Sin saberlo, Andrea había detectado una de las principales ventajas de estudiar derecho en la Pacífico. Como lo explica la decana de la Facultad de Derecho, Cecilia O´Neill, “un buen abogado, además de ser buena persona, debe saber más que solo derecho. Ser sensible a otras áreas del conocimiento, y eso es lo que ofrece la Pacífico: una formación sólida en economía y negocios. Esto hace la diferencia cuando un abogado debe conversar internamente con los tomadores de otro tipo de decisiones, o externamente con sus clientes o con las autoridades. Estará en muy buena capacidad de entender el entorno de su negocio y, por supuesto, el impacto económico de las decisiones que se toman”.

Eso no significa que la Pacífico solo forme abogados corporativos, sino que, además de derecho, sus estudiantes aprenden cómo funciona un negocio, qué es un balance general, entre otros conceptos que los ponen en ventaja frente a sus pares.

Y esa fue una de las grandes enseñanzas que Andrea destaca de su paso por la universidad: que le permitió romper con el sesgo de que los abogados solo son buenos en letras. Además, sus amigos de la Pacífico no son solo los de su facultad, sino también los de las carreras de administración, contabilidad, economía, ingeniería… porque con todos ellos llevó cursos.

Mucho conocimiento, pocos alumnos

De sus clases, Andrea destaca haber aprendido de profesores que se dedican 100% a la academia, y de profesores que practican el derecho en su día a día. Esta combinación le sirvió para aprender muy bien la teoría, pero también pudo conocer de primera mano cómo es la práctica del derecho.

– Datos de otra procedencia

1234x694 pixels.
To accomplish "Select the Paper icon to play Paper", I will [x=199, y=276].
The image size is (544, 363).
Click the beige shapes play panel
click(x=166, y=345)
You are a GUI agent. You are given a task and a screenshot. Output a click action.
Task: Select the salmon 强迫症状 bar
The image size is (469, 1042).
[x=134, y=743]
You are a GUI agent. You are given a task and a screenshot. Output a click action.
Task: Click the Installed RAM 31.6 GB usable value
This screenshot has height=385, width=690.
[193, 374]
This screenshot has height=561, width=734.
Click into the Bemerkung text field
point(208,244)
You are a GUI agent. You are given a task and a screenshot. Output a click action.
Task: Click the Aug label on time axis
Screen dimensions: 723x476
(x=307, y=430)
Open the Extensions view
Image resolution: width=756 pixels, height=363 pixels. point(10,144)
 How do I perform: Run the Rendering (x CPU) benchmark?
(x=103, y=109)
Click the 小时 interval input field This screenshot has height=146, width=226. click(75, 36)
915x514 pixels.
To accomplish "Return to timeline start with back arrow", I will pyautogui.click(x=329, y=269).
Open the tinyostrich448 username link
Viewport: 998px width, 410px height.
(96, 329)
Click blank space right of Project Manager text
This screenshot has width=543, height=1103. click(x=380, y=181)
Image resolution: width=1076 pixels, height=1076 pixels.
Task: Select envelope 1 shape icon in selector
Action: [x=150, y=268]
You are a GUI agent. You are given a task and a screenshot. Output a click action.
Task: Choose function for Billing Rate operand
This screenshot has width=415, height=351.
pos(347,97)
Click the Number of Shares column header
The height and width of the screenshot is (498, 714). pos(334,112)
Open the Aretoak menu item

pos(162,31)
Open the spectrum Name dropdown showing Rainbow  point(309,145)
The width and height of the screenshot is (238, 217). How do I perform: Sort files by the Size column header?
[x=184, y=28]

Y esto en clases de pocos alumnos, como lo establece la política de la Pacífico. Porque salones con no más de treinta estudiantes permiten que la dinámica con los profesores sea muy cercana. “Uno se siente totalmente libre de hacer las preguntas que necesite, y puede pedir consejo de orientación profesional, algo que no creo que es lo típico en todas las facultades de derecho”, cuenta nuestra egresada.

Otro aspecto que destaca Andrea de este aprendizaje práctico fue haber participado en un MOOT, actividad donde alumnos de derecho y economía defienden su posición sobre algún tema de libre competencia. Aunque ella no se especializó en litigios, la experiencia le fue sumamente útil. “Fue increíble, teníamos unos coaches muy buenos. ¡Hasta llevamos clases de actuación para prepararnos! Y aprendí de arbitraje, de litigios, de cómo debatir, que era algo que no veía mucho en mis prácticas preprofesionales porque estaba más enfocada a lo corporativo. Entonces, me balanceó bastante bien”.

De Lima a Chicago

Andrea se graduó de la Pacífico en el 2009 y, luego de trabajar en reconocidos estudios de abogados de Lima partió a Chicago, Estados Unidos. Ahí cursó un Master en Leyes (LL.M.) en la Universidad de Northwestern, de la que se graduó en el 2020.

“La experiencia ha sido muy buena. Además de llevar la maestría, he tenido la oportunidad de hacer un internship en una empresa de químicos, y estoy ahora también inscrita en un Boot Camp de fusiones y adquisiciones que se organiza a nivel de todo Estados Unidos y de todas las universidades que quieran participar”.

Como manda la tradición estadounidense, todos sus compañeros del máster eligieron a quien los representaría en la ceremonia de graduación ofreciendo el discurso de cierre. “Y tuve la suerte de que mis amigos votaron por mí. Fue una experiencia muy bonita”.

Hoy, cuando Andrea mira su paso por la Pacífico destaca cómo la ayudaron a cultivar sus aptitudes blandas, tanto o más importantes que los conocimientos. “Saber interrelacionarnos con otras personas, el decir lo que pensamos con total tranquilidad, el saber trabajar con personas que vienen de lugares totalmente distintos y de áreas del derecho diferentes, de todas maneras ha ayudado. Esta estructura que nos da la universidad es bastante buena”. Y dice que fue clave para integrarse rápidamente a su máster, tanto en el aspecto académico como en el social.

A los jóvenes que están pensando qué carrera seguir, nuestra egresada les dice que en la Pacífico aprenderán de los mejores abogados de cada área del derecho. “No se van a arrepentir”, sentencia.